System maintenance offers cost savings, as well as increasing uptime.

Make your data center infrastructure more robust by armoring your network and doing capacity planning for the inevitable power outages and other problems that are sure to arise. If you have done appropriate system maintenance, then you can then have adequate strategy in place for handling these difficulties more effectively, too. Your hardware and software will be in better shape, enabling them to recover with less friction.

But even during normal operations, in the absence of mission-critical failures, system maintenance offers compelling advantages. A well-maintained system runs more smoothly, drawing less power. This drops expenses, while upping reliability. Having a smart maintenance strategy for your data centers decreases your costs while increasing your uptime.

After human error, problematic maintenance ranks as the main source of data center downtime. While visual investigations and corrective actions are useful, in the modern data center these should serve as complements to more automatic techniques. Superior maintenance speeds up your edge computing and other data center systems.

System maintenance also contributes by reducing the environmental tolls of data centers. Less power use also lessens the use of resources to generate that power. System maintenance is win-win. It is clear then that having an effective maintenance strategy is an all-around benefit. But how can you structure your maintenance to prove most effective for you? Of course, there’s rudimentary reactive maintenance, but that simply isn’t efficient, designed more for mitigating fallout rather than preventing problems. Most proactive strategies fall into one of three buckets: predictive, preventive, and conditions-based maintenance.

Predictive Maintenance

Taking a predictive maintenance strategy, as the name implies, involves knowing what problems may occur before they do occur. You assign repair work to assets on the basis of how much strain they can handle. This requires you to assess the condition of resources accurately and non-invasively, which can pose a challenge. But there are a number of techniques you can use to overcome this challenge.

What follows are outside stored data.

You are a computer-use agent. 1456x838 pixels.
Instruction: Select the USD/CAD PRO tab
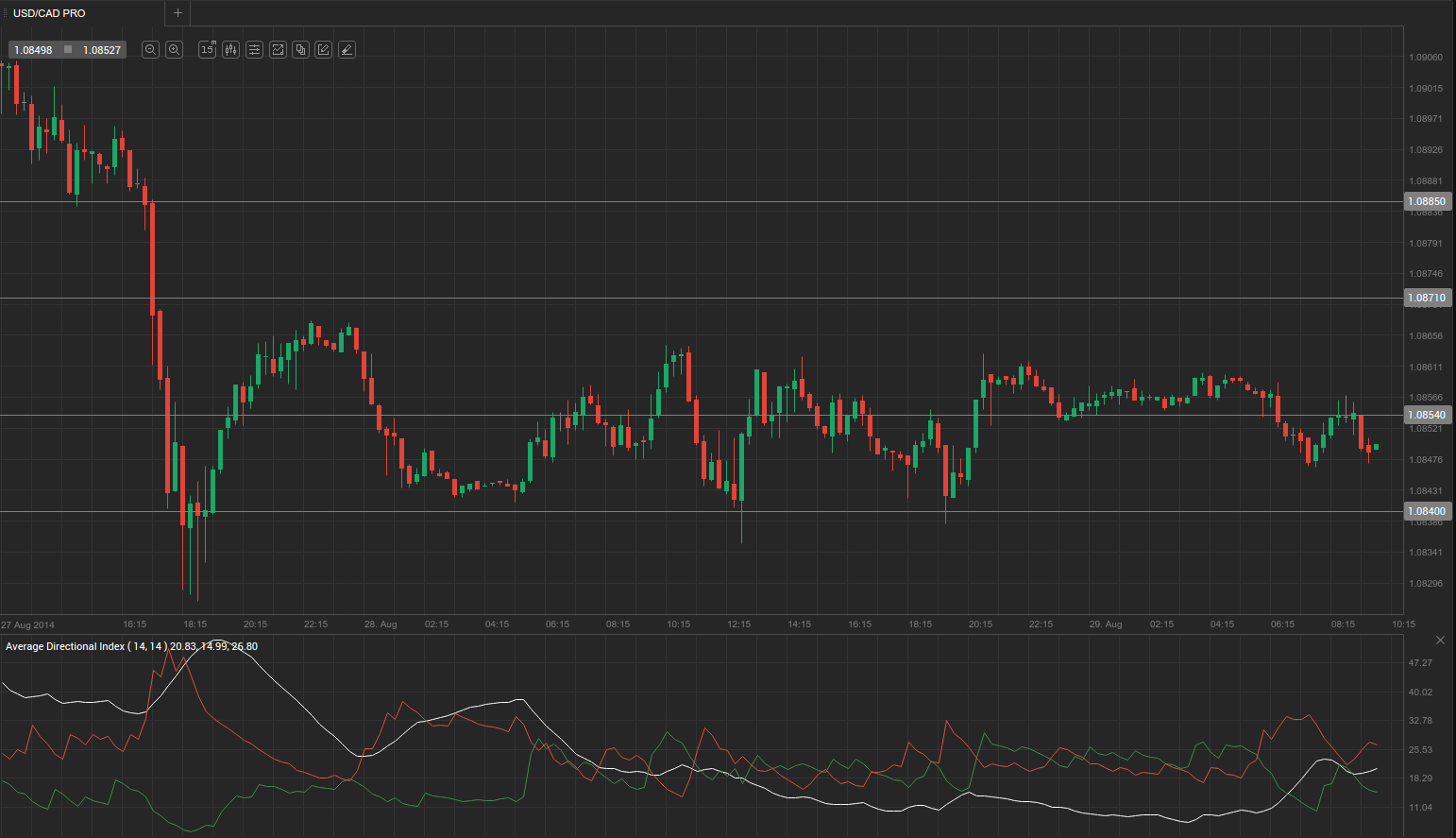pos(49,13)
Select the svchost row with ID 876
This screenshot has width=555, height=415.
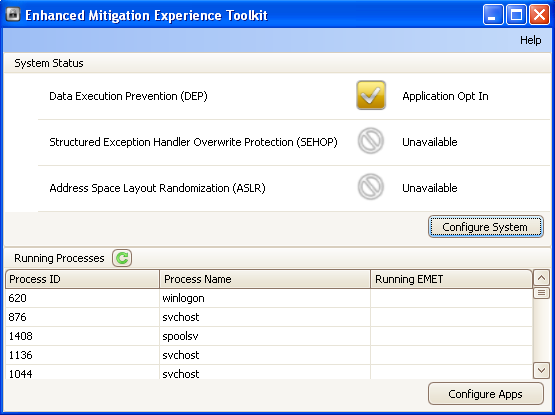point(269,317)
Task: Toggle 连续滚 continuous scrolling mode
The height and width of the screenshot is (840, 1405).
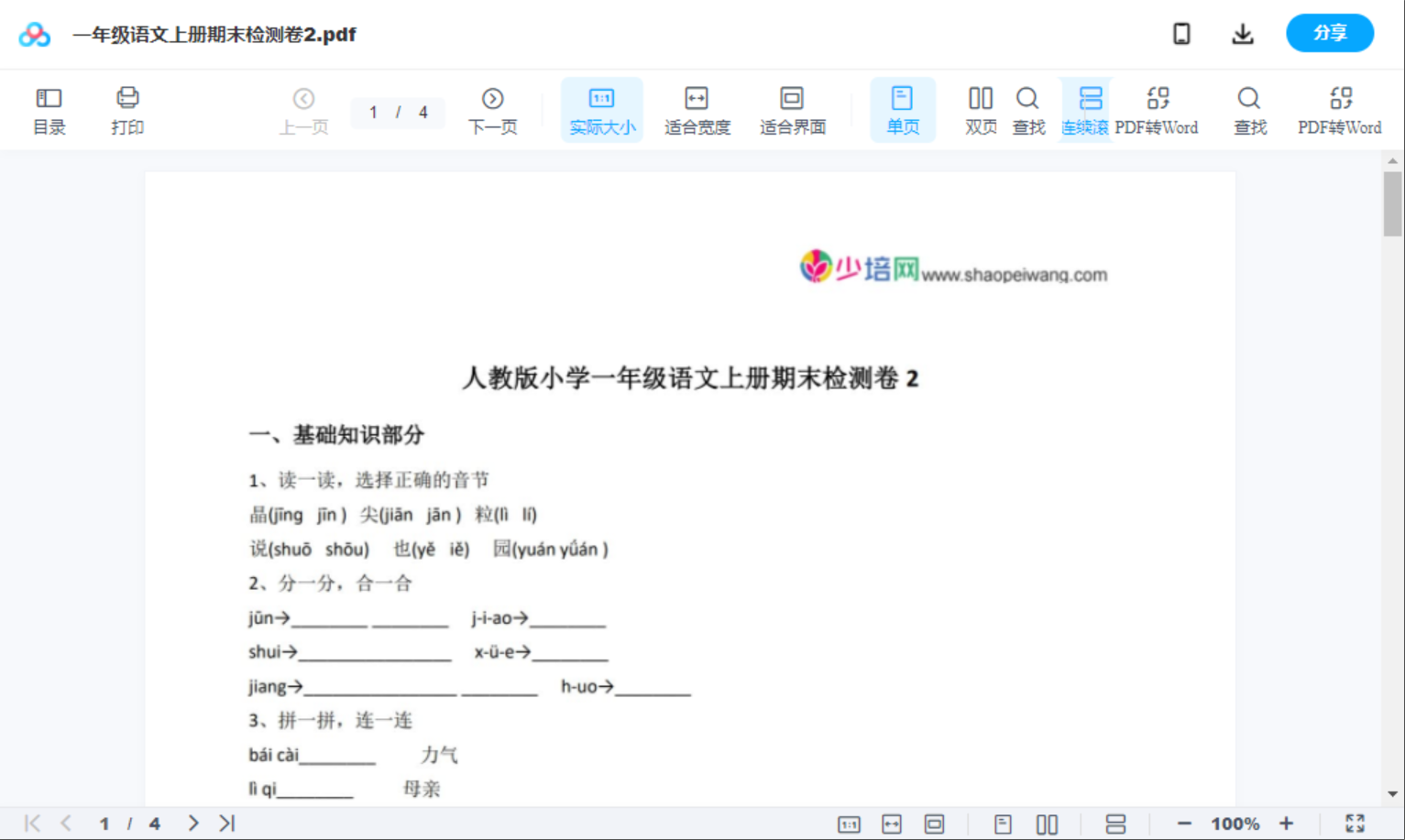Action: (1086, 109)
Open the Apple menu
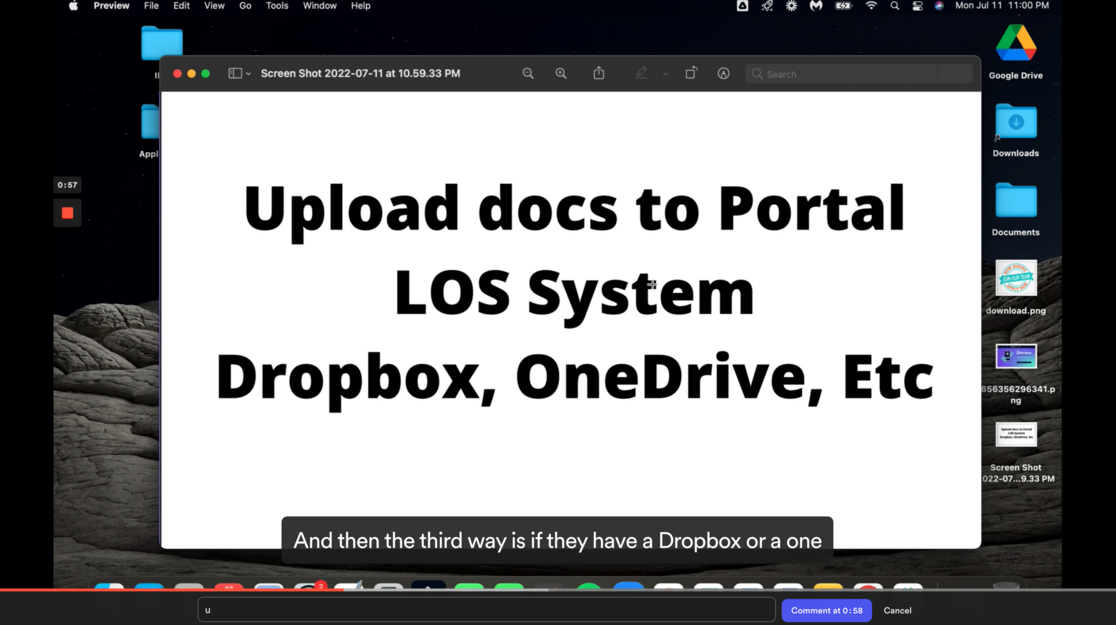The height and width of the screenshot is (625, 1116). (73, 6)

For example, sensors that monitor device conditions can alert admins to issues right as they occur. These sensors can also describe the status of assets during routine operations. The Internet of Things (IoT) complements this functionality, with devices themselves offering dynamic information. They interact with other systems automatically, and predictive data models then process the massive volumes of information to determine when a failure is likely.

Predictive data models combine data from various sources—both those specific to your data center as well as more general data sources—to assemble an initial expectation of failure times. Then, while analyzing ongoing operations, the model adjusts itself in response to real-time data. When necessary, the model will issue an alert, resulting in relevant maintenance tasks.

It is relatively easy for organizations who want to take a predictive maintenance strategy to install monitoring devices on their existing infrastructure. Available tools can measure electrical, mechanical, chemical, and other processes. Each firm can select sensors appropriate to its needs.

Predictive monitoring gives you the inside scoop on your assets, without even having any downtime. This obviates the need for disassembling parts to inspect them. Additional innovative techniques like radiation analysis and ultrasonic analysis allow you to quickly and easily see through equipment to assess any potential internal problems.

IoT technology consolidates the resultant sensor data into a network system that crunches the data. A predictive model assesses the various interconnected parts, gauging when and where a failure is likely to occur. There isn’t a single predictive model; rather, as one collects increasing amounts of information, a model refines itself to become smarter.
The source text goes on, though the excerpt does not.